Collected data

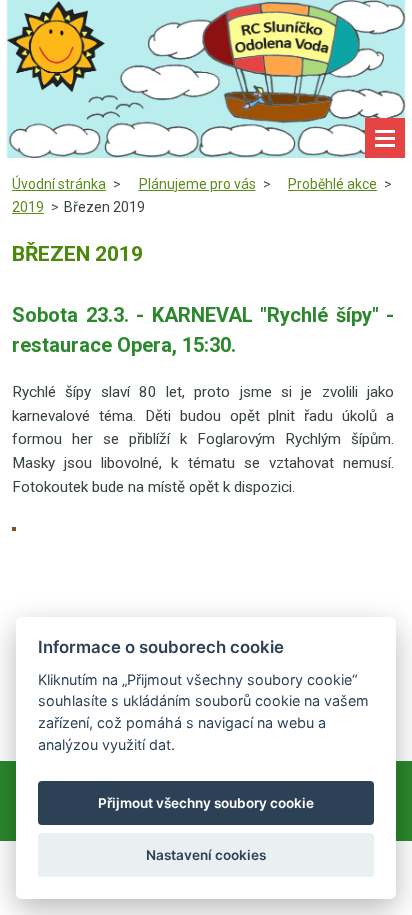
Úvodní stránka (59, 184)
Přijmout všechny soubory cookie (206, 803)
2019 (28, 207)
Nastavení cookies (206, 855)
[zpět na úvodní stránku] (206, 79)
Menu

**Task to carry out:** Copy all of the records verbatim, omitting the pictures.

**Result of the exercise:**
Úvodní stránka (59, 184)
Přijmout všechny soubory cookie (206, 803)
2019 (28, 207)
Nastavení cookies (206, 855)
[zpět na úvodní stránku] (206, 79)
Menu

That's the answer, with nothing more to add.